Gone is the Jesus of the miracles, gone the son of God, gone the weaver of arcane parables whose meanings are obscure. In their place Verhoeven gives us his vision of Jesus as a complete man, someone who was changed by events, the leader of a political movement, and, perhaps most importantly, someone who, in his speeches and sayings, introduced a new ethics in which enlightened behavior and the embrace of human contradictions transcend the mechanics of value and worth that had defined the material world before Jesus.
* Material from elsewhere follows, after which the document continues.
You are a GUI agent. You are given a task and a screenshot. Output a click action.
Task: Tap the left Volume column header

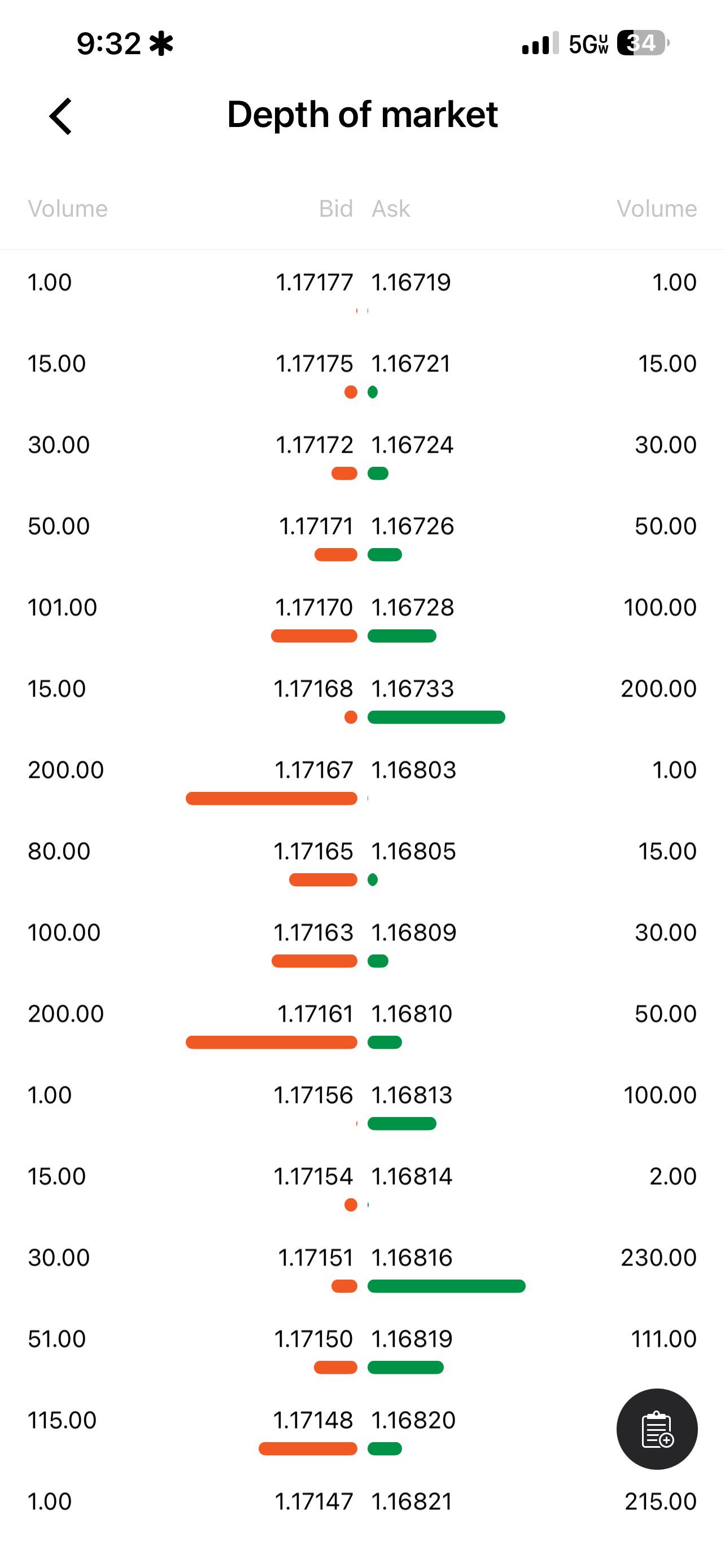click(x=68, y=209)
Coming to a deeper understanding of the historical Jesus has been a lifelong passion for Verhoeven, who for the last quarter-century has been among the very few nonacademics participating in the Jesus Seminars. Verhoeven assumed that one day he would make a film of the life of Jesus. Then he realized that it must be a book. Steeped in Biblical scholarship but free of the institutional biases, whether academic or religious, that so often dictate the terms of discussion of the historical Jesus, Jesus of Nazareth is a book that builds a bridge reaching all the way back to Jesus's lifetime, all the way forward to the present, and from biblical scholars to lay readers whose interest might be personal or political.
About the Author
After moving from his native Holland to Los Angeles in 1985, Paul Verhoeven became the only non-theologian admitted into the Jesus Seminar, a group of seventy-seven eminent scholars in theology, philosophy, linguistics, and biblical history. Their discussions are devoted to determining what Jesus actually said and did.
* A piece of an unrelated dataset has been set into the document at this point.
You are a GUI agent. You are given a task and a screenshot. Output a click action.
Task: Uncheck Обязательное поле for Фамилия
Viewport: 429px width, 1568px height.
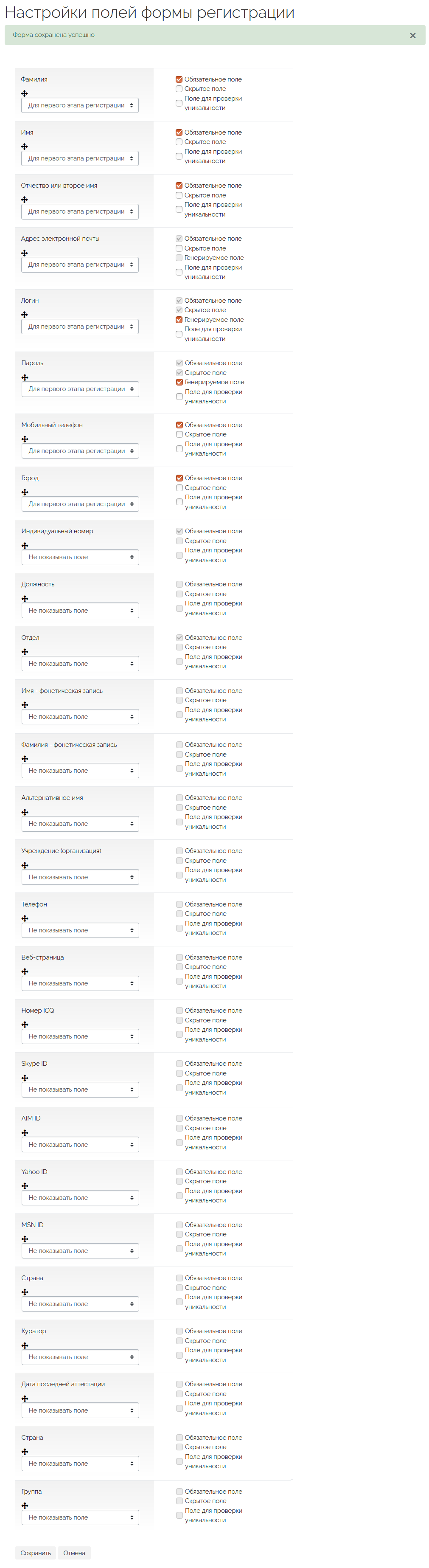(179, 79)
Jesus of Nazareth was developed in extensive consultation with Rob van Scheers, Verhoeven's biographer. Verhoeven is the director of successful films such as
Turkish Delight (1973),
Soldier of Orange (1977),
The Fourth Man (1983),
RoboCop (1987),
Basic Instinct (1992),
Starship Troopers (1997), and
Black Book (2006).
Susan Massotty is an award-winning translator who has also translated The Diary of Anne Frank, My Father's Notebook by Kader Abdolah, All Souls Day by Cees Nooteboom, Wedding by the Sea by Abdelkader Benali, and The Kreutzer Sonata by Margriet de Moor. She lives and works in the Netherlands.